→ **WHAT IS BEING ASKED**
Starting at the line that contains "Where should I", transcribe each line exactly through the end of the data below, and skip any pictures.
-------- DATA FOR PROCESSING --------
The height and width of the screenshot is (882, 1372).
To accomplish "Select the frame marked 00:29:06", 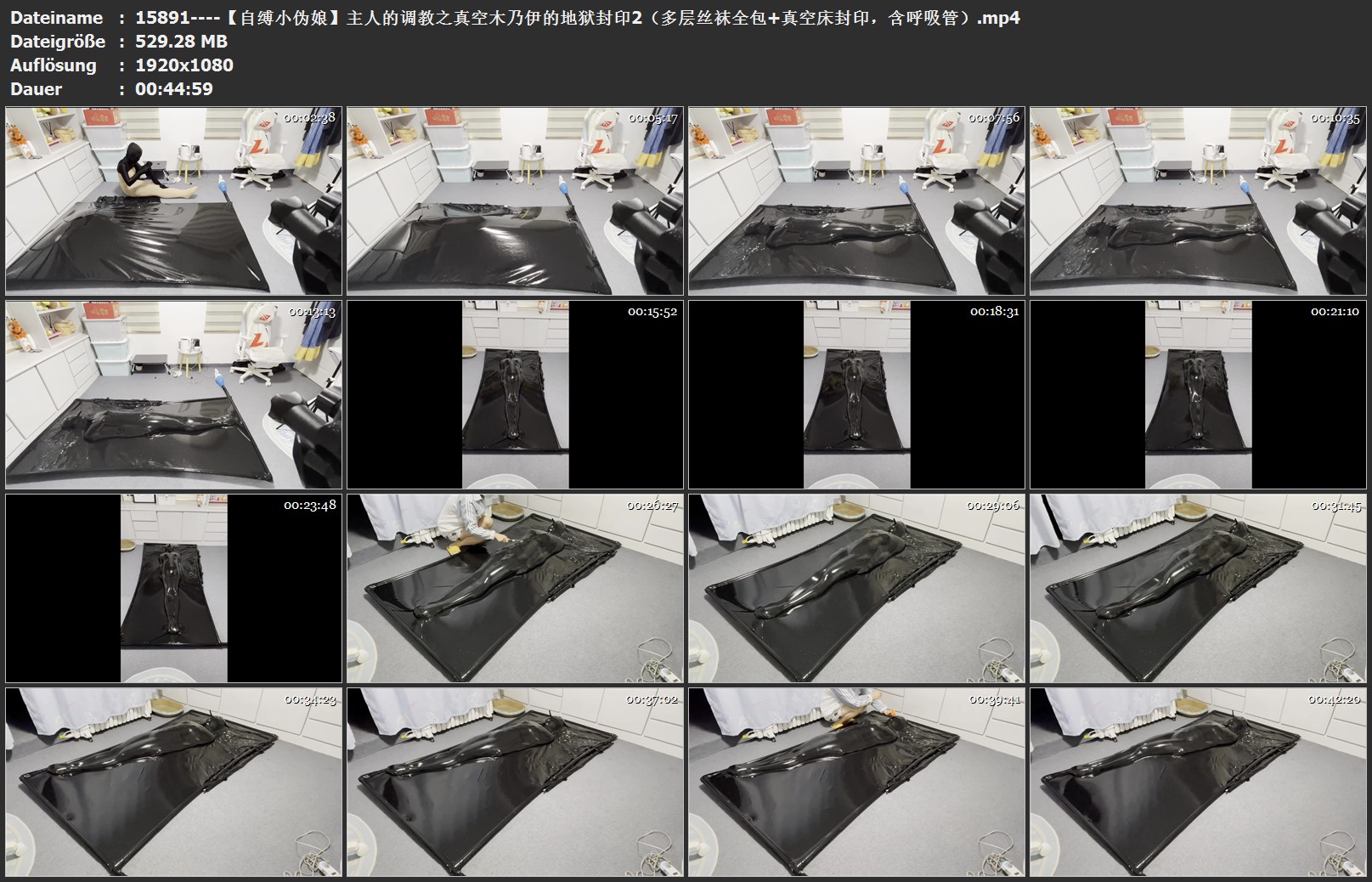I will [856, 588].
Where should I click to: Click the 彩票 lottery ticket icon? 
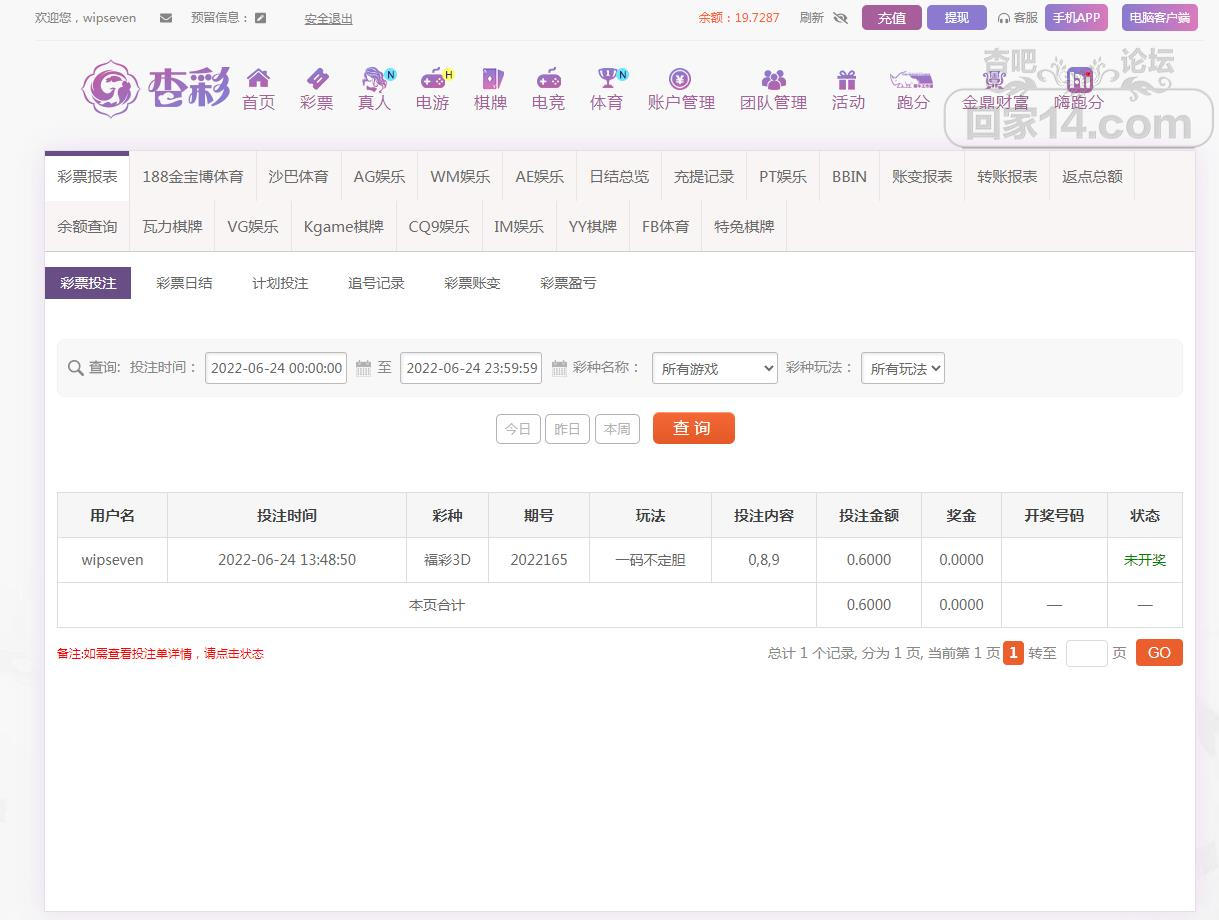tap(316, 79)
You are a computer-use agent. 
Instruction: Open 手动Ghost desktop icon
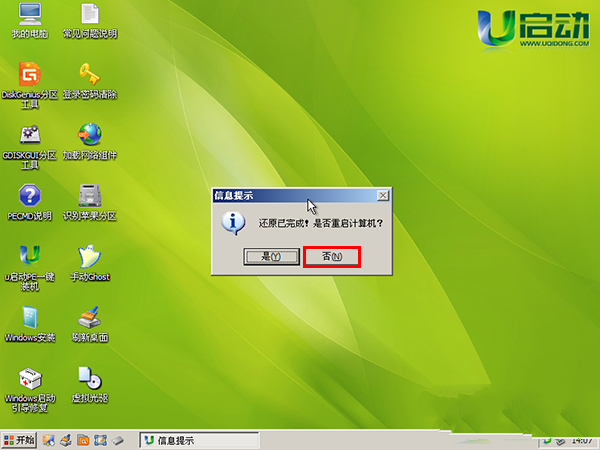point(90,255)
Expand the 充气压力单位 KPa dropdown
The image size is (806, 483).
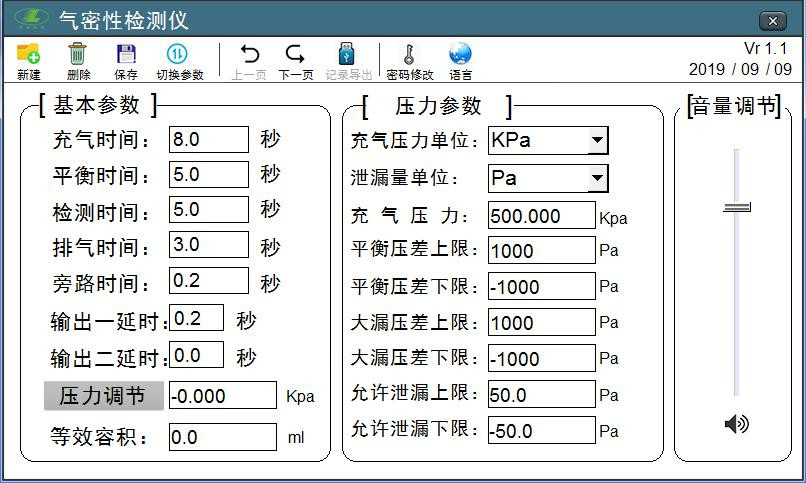point(598,140)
--------
→ **ANSWER FOR THIS EXERCISE**
Where should I click to: Click the 彩票 lottery ticket icon? 
tap(316, 79)
You are a computer-use agent. 
Instruction: Open 手动Ghost desktop icon
point(90,255)
Expand the 充气压力单位 KPa dropdown
The image size is (806, 483).
point(598,140)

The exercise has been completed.